The need to rapidly accelerate the decarbonisation of the EU’s energy sector might exacerbate existing social vulnerabilities, in particular the problems faced by the estimated 10% of the EU’s population who live under the threat of energy poverty. To reduce those dangers, local and regional leaders adopted a draft opinion entitled ‘ Towards a socially fair implementation of the Green Deal. Rapporteur Csaba Borboly (RO/EPP), President of the Harghita County Council, said: “We are witnessing an extreme increase in energy prices that is significantly impacting vulnerable households, micro-enterprises and automotive users. Citizens have to use a higher part of their incomes on energy and transport without access to alternative and affordable energy and mobility solutions. With this opinion, we call on the European Commission to protect citizens, SMEs and farmers from energy-price volatility and to guarantee a fair transition by aligning the European Social Fund with structural funds and involving local and regional authorities on the basis of the principle of multilevel governance”. The opinion is to be adopted during the plenary session on 27-28 April 2022.
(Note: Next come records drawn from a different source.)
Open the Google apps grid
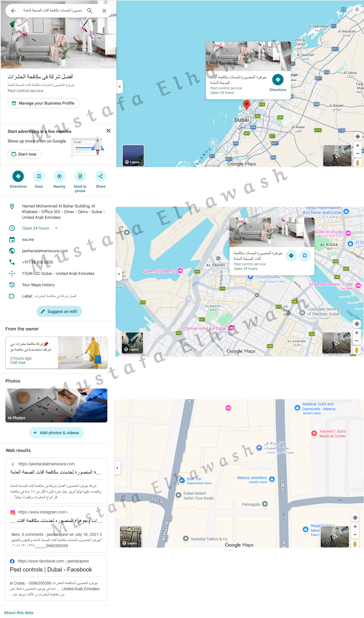The image size is (364, 618). pyautogui.click(x=344, y=10)
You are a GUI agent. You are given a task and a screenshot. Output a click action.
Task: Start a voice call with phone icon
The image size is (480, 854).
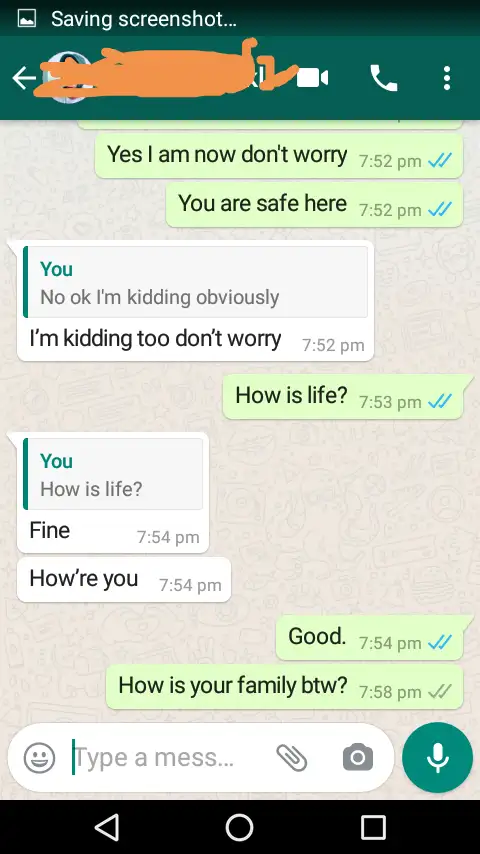[x=384, y=78]
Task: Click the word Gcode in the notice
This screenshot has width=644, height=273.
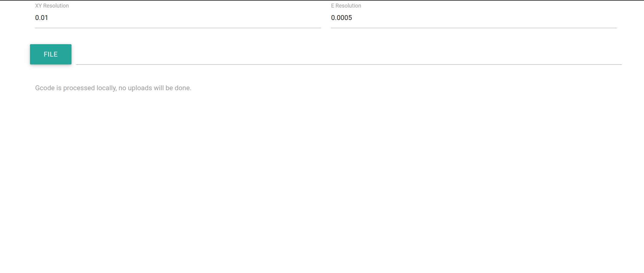Action: [x=45, y=88]
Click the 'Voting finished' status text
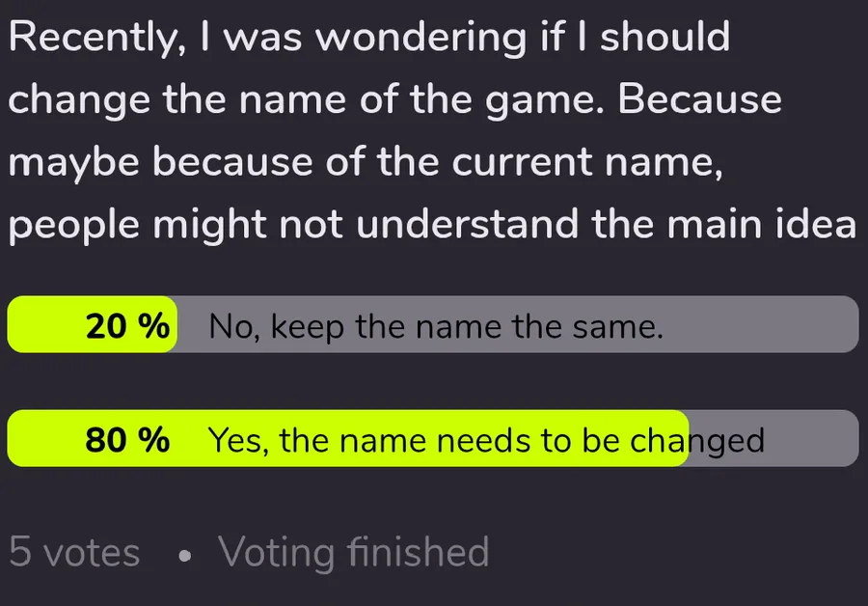Screen dimensions: 868x606 [353, 552]
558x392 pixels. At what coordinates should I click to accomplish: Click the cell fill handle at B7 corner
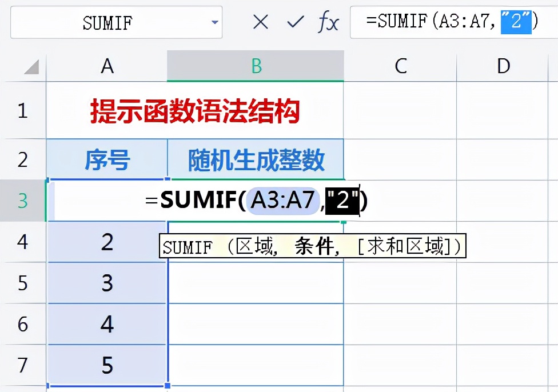coord(168,385)
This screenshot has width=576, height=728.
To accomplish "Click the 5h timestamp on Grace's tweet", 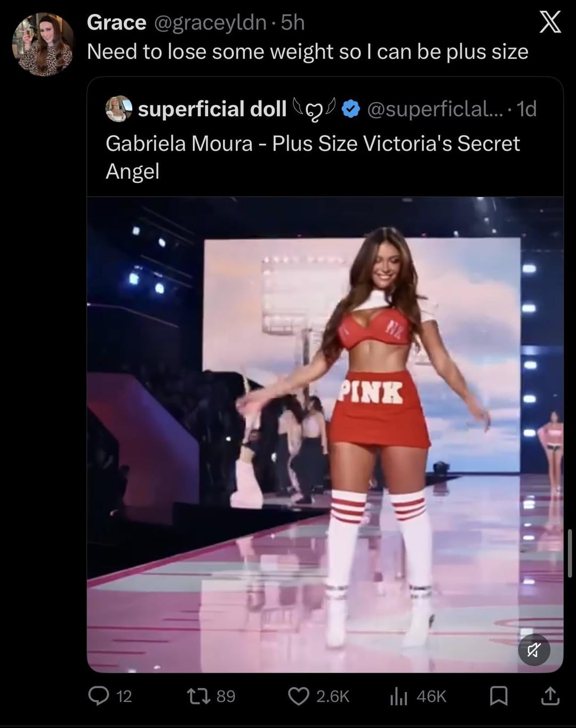I will (x=293, y=22).
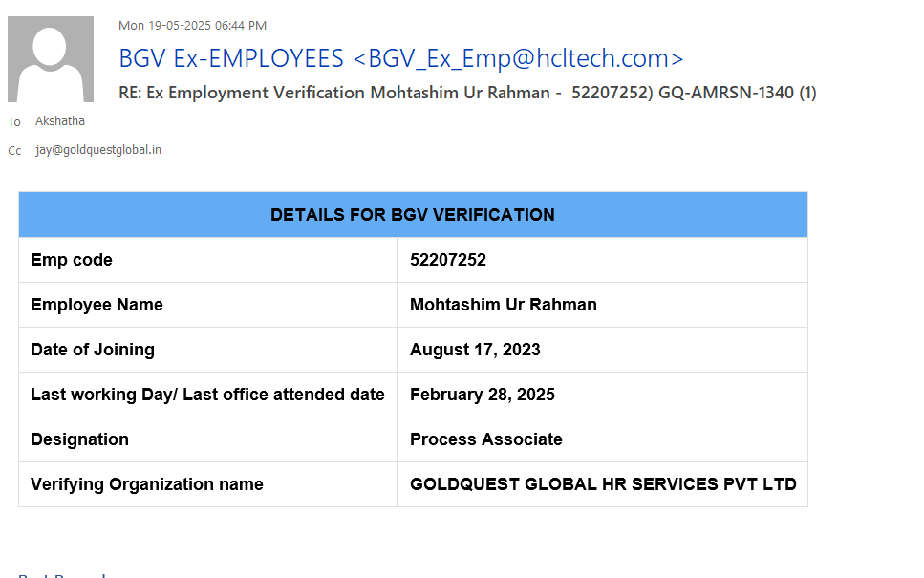The width and height of the screenshot is (924, 578).
Task: Select Cc recipient jay@goldquestglobal.in
Action: tap(98, 150)
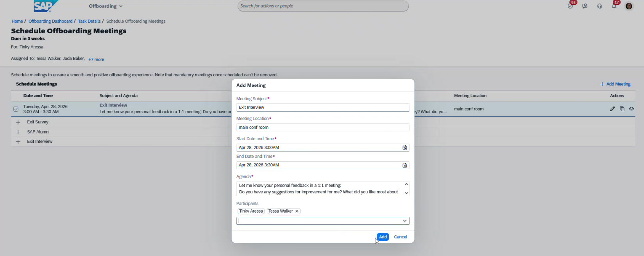Click the copy icon in Actions column
Viewport: 644px width, 256px height.
tap(622, 109)
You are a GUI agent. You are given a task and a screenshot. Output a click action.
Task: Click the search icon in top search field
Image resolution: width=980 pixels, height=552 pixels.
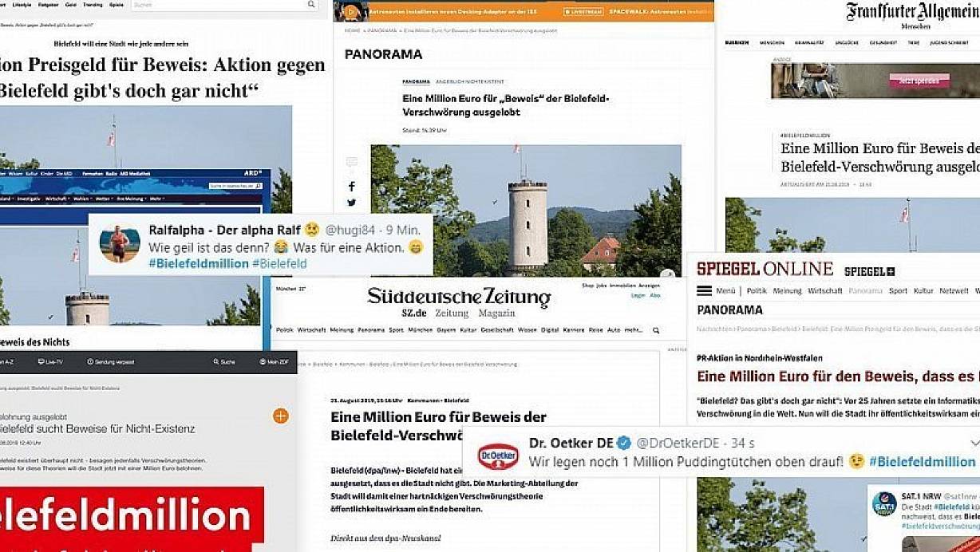coord(312,5)
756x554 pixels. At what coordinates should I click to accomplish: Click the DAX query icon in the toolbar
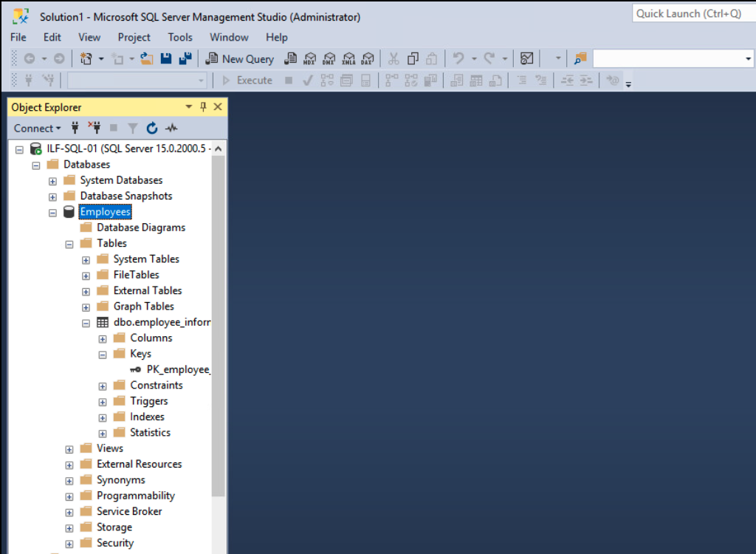coord(367,59)
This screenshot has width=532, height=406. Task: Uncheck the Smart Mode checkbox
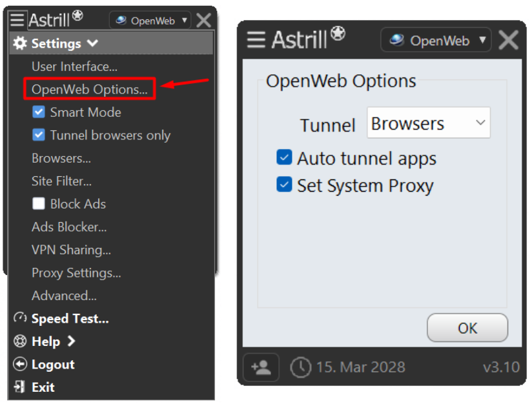coord(39,112)
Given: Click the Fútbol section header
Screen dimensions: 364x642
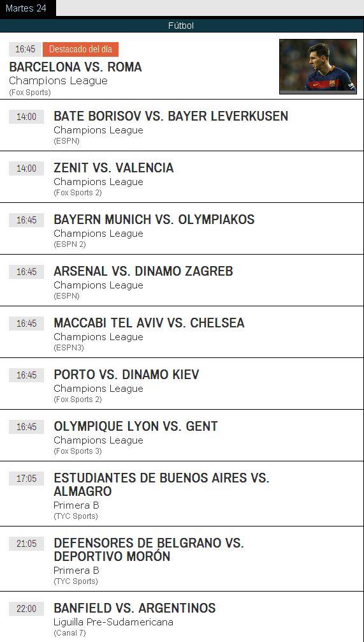Looking at the screenshot, I should pyautogui.click(x=181, y=26).
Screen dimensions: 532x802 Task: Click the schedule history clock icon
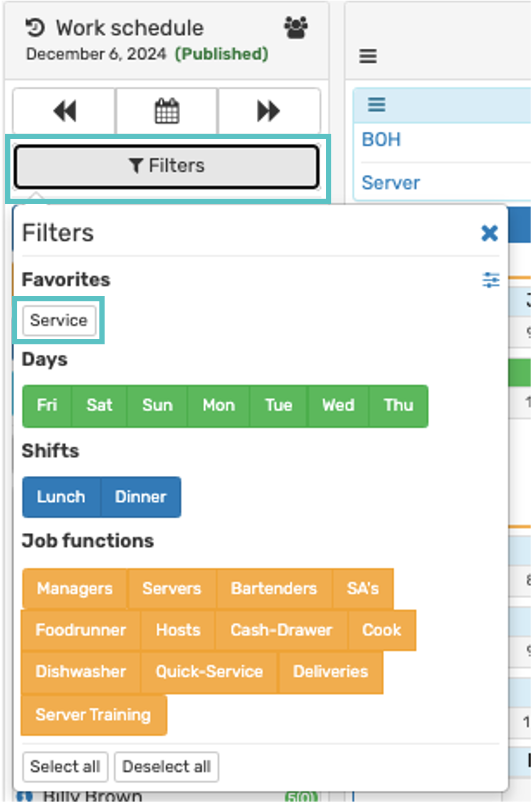coord(35,28)
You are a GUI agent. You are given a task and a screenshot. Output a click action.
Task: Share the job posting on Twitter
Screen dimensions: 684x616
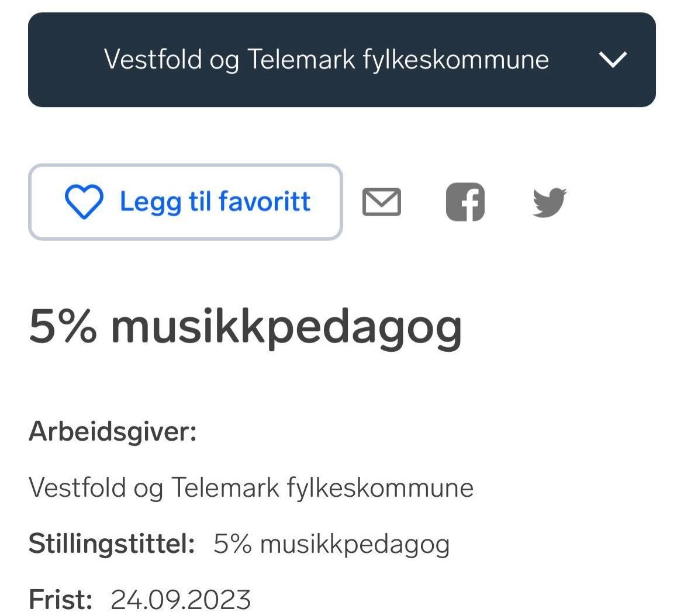pos(550,202)
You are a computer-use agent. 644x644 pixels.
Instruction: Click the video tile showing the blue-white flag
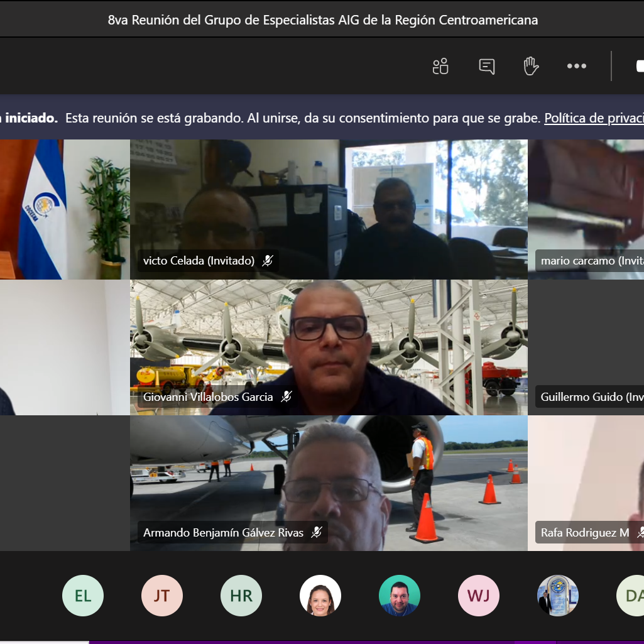click(x=64, y=209)
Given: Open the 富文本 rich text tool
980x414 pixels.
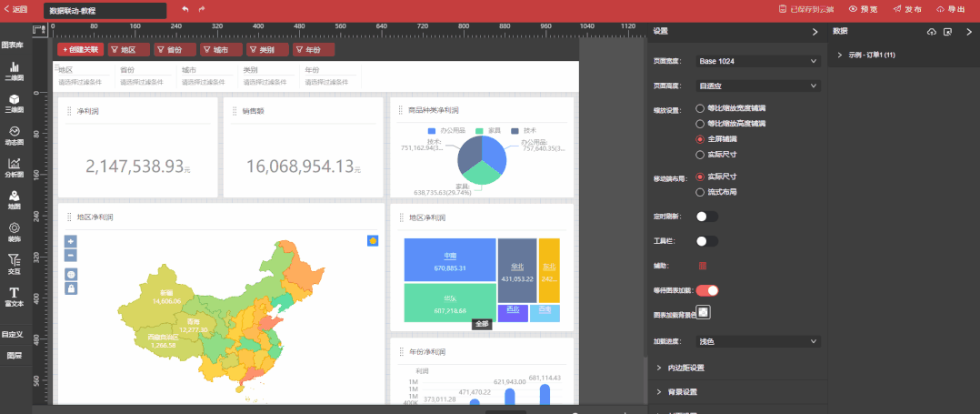Looking at the screenshot, I should click(x=15, y=296).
Members also adopted the draft opinion ‘Revision of LULUCF and Effort Sharing regulations’. Rapporteur Åsa Ågren Wikström (SE/EPP), Member of Västerbotten County Council, said: “ We need to unlock the full potential of the forestry sector in climate-change mitigation and in the development of the bioeconomy at the local and regional level. Carbon sequestration, sustainable products and bioenergy can greatly contribute to alleviating the impact of global warming while creating new business opportunities and jobs. Climate change is a trans-boundary problem, which cannot be solved by national or local action alone. All sectors of the economy need to contribute to reducing the EU’s carbon footprint, ensuring that this necessary transition is fact-based, engages local and regional authorities and is anchored on fairness and solidarity.”
Members exchanged views on three additional key files of the ‘Fit for 55 package’, including the Revision of Energy Performance of Buildings Directive by rapporteur André Viola (FR/PES), Member of a Local Executive of the Aude Department. In a debate with representatives of the French Presidency of the Council of the European Union, members exchanged on two French referrals. First, the opinion entitled ‘Ecological transition – Which balance between social acceptability and environmental imperatives to build resilient communities from the point of view of cities and regions?’ by rapporteur Hanna Zdanowska (PL/EPP), mayor of Łódź. And, secondly, on the opinion entitled ‘Green budget put into practice at local and regional levels’ by rapporteur Vincent Chauvet (FR/RE), Mayor of Autun.
The next ENVE commission meeting will take place on 31 May 2022.